# [DATASET EXTRACT]
***
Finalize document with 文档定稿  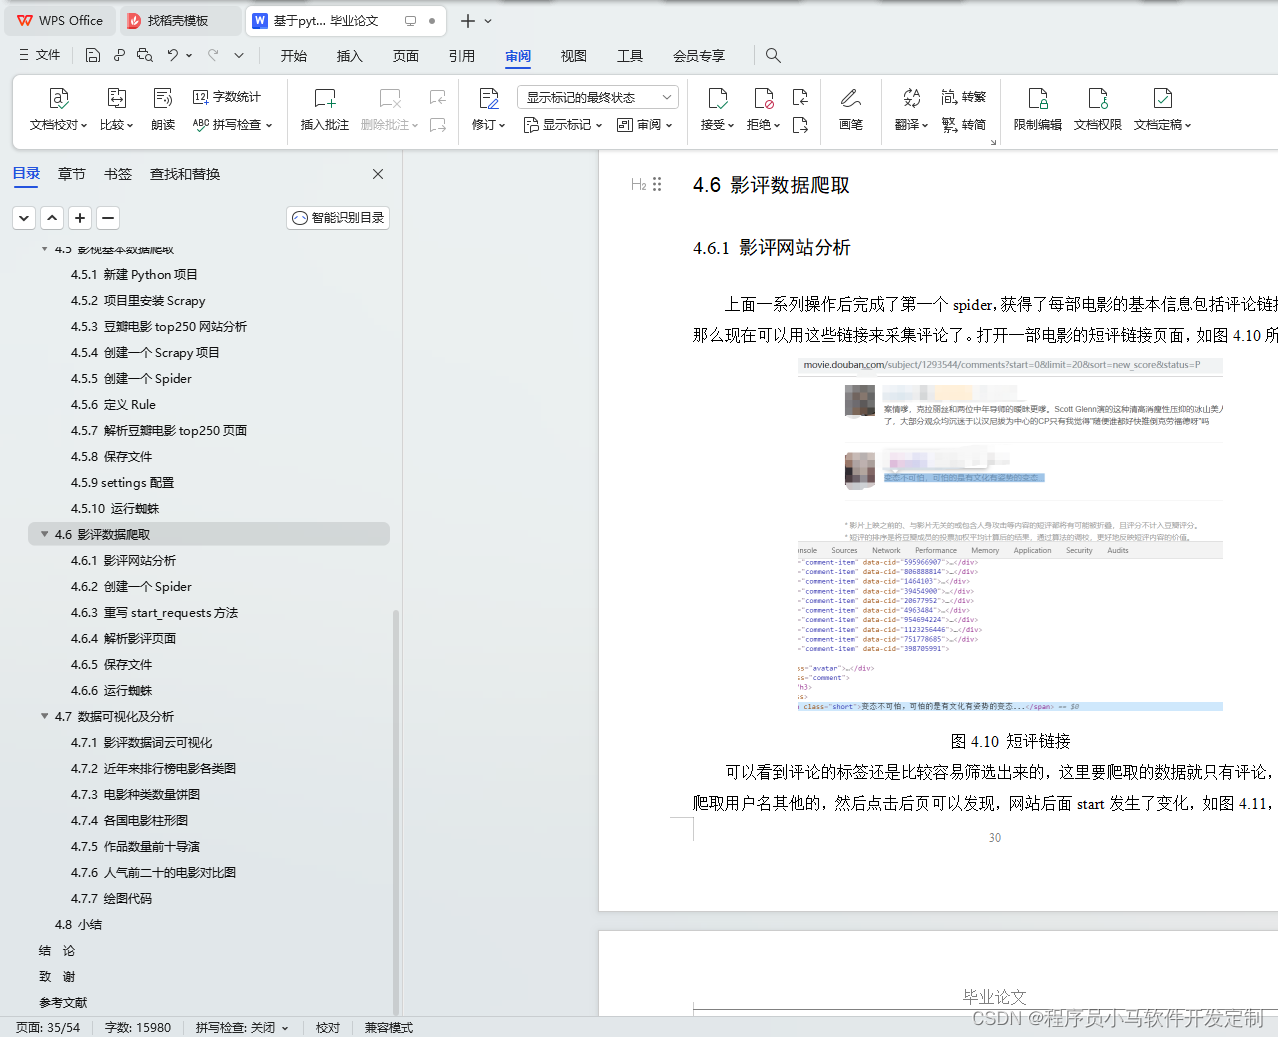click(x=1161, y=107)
***
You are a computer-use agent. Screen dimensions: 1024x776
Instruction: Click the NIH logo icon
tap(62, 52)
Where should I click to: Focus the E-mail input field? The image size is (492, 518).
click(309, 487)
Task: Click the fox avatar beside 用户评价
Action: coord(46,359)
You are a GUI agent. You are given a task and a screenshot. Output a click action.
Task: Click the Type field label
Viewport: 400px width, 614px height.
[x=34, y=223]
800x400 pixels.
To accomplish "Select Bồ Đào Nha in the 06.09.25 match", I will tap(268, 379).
***
The word "agent" appears in some lines above. Return every one of those lines.

You are a computer-use agent. Screen dimensions: 1024x776
You are a GUI agent. You are given a task and a screenshot. Output a click action.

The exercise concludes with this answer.